9.2. Access to customer information by staff of the service provider shall be on ‘need to know’ basis, i.e., limited to areas where the information is required to perform the outsourced function.

9.3. The service provider shall be able to isolate and clearly identify the PSO’s customer information, documents, records and assets to protect their confidentiality. Where the service provider acts as an outsourcing agent for multiple PSOs, there should be strong safeguards (including encryption of customer data) to avoid co-mingling of information, documents, records and assets of different PSOs.

9.4. The PSO shall regularly review and monitor the security practices and control processes of the service provider and require the service provider to disclose security breaches.

9.5. The PSO shall immediately notify RBI about any breach of security and leakage of confidential information related to customers. In such eventualities, the PSO would be liable to its customers for any damage.

9.6. The PSO shall ensure that the extant instructions related to storage of payment system data shall be strictly adhered to by service provider, domestic or off-shore.

10. Responsibilities of Direct Sales Agents (DSAs) / Direct Marketing Agents (DMAs)

10.1. The PSOs shall ensure that the DSAs / DMAs are properly trained to handle their responsibilities with care and sensitivity, particularly for aspects such as soliciting customers, hours of calling, privacy of customer information, conveying the correct terms and conditions of the products on offer, etc.

10.2. The PSOs shall put in place a board-approved code of conduct for DSAs / DMAs and obtain their undertaking to abide by the same.

11. Business continuity and management of disaster recovery plan

11.1. Service provider shall develop and establish a robust framework for documenting, maintaining and testing business continuity and recovery procedures arising out of any outsourced activity. The PSO shall ensure that the service provider periodically tests the business continuity and recovery plans, and shall also consider conducting occasional joint exercises for testing of business continuity and recovery procedures with its service provider.

11.2. To mitigate risk of unexpected termination of the outsourcing agreement or liquidation of the service provider, the PSO shall retain adequate control over its outsourcing and shall have the right to intervene with appropriate measures to continue its business operations and its services to the customers in such cases without incurring prohibitive expenses or any break in its operations and services to the customers.

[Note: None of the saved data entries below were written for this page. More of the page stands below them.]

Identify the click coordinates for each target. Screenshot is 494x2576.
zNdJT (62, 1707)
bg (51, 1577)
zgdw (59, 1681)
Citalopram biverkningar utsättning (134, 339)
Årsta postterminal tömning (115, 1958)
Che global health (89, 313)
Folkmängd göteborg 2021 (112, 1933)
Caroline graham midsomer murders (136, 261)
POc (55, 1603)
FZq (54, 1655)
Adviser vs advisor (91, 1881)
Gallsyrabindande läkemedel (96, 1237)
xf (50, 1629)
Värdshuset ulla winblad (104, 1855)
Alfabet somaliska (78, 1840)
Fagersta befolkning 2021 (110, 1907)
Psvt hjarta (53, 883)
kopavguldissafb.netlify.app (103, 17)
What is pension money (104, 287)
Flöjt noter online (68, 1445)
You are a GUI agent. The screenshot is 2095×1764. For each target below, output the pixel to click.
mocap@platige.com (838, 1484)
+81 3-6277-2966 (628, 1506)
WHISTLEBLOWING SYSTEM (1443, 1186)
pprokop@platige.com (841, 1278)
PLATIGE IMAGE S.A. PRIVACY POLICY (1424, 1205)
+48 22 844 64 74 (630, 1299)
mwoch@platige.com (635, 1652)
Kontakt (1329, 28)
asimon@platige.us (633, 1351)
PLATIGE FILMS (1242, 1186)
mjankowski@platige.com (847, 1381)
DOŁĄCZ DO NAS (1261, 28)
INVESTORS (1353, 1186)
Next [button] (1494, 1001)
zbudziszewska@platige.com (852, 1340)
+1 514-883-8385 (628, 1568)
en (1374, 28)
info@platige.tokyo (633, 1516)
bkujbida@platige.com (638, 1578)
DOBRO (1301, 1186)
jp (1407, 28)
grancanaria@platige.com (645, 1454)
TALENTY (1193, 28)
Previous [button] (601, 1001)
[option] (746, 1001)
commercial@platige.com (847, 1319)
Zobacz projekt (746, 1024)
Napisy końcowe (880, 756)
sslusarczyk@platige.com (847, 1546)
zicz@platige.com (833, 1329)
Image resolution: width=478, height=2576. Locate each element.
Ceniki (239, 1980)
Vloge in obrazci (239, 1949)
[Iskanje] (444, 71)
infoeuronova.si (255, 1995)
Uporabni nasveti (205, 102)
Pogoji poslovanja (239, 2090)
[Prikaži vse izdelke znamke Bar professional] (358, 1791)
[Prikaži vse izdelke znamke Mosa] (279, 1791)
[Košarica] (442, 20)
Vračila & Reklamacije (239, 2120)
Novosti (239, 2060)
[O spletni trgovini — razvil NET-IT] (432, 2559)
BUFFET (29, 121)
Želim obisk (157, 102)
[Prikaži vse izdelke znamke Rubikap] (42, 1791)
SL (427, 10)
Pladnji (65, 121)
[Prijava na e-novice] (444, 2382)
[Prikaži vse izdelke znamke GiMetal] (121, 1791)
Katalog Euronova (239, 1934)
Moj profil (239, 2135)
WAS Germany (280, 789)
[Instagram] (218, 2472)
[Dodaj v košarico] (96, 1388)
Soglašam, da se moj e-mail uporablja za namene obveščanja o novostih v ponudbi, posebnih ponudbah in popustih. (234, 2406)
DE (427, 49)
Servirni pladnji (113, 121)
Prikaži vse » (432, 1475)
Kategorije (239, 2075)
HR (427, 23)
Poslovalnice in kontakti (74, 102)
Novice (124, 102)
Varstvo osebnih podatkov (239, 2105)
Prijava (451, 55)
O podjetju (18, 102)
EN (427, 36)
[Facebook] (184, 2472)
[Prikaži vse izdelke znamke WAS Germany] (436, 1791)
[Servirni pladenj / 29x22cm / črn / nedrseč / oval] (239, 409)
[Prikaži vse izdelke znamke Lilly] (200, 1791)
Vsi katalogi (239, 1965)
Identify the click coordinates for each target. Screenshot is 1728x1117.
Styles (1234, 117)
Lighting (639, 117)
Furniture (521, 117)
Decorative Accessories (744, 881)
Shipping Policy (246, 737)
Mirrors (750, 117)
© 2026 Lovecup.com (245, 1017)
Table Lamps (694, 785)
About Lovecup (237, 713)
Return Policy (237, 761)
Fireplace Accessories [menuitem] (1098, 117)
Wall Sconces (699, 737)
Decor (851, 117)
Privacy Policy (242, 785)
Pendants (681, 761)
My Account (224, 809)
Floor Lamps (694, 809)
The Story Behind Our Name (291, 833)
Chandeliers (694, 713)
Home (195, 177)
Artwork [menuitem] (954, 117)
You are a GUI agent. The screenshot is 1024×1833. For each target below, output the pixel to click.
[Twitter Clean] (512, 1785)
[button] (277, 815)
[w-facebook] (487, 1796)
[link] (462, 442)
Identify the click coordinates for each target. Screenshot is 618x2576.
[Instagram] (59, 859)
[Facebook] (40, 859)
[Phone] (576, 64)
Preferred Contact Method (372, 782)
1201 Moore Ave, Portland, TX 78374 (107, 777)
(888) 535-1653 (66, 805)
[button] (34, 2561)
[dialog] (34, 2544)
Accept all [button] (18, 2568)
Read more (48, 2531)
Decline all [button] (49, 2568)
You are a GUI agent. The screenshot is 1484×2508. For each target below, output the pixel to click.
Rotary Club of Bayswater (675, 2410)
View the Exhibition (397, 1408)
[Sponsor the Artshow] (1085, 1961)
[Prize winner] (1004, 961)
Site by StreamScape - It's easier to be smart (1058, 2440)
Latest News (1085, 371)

11.3. As part of contingency plan, the PSO shall consider the availability of alternative service provider(s), as well as the possibility of bringing the outsourced activity back in-house in an emergency and assess the cost, time and resources that would be involved.

11.4. The PSO’s information, documents and records, and other assets shall be isolable by the service provider. This is to ensure that in appropriate situations, all documents, record of transactions and information given to the service provider, and assets of the PSO, can be removed from the possession of the service provider in order to continue its business operations, or deleted, destroyed or rendered unusable.

12. Monitoring and control of outsourced activities

12.1. The PSO shall put in place a management structure to monitor and control its outsourcing activities. It shall ensure that outsourcing agreement with the service provider contains provisions to address monitoring and control by it of the outsourced activities.

12.2. Regular audit by either the internal or external auditors of the PSO shall be conducted to assess the adequacy of the risk management practices adopted in overseeing and managing the outsourcing arrangements and the PSO’s compliance with its risk management framework.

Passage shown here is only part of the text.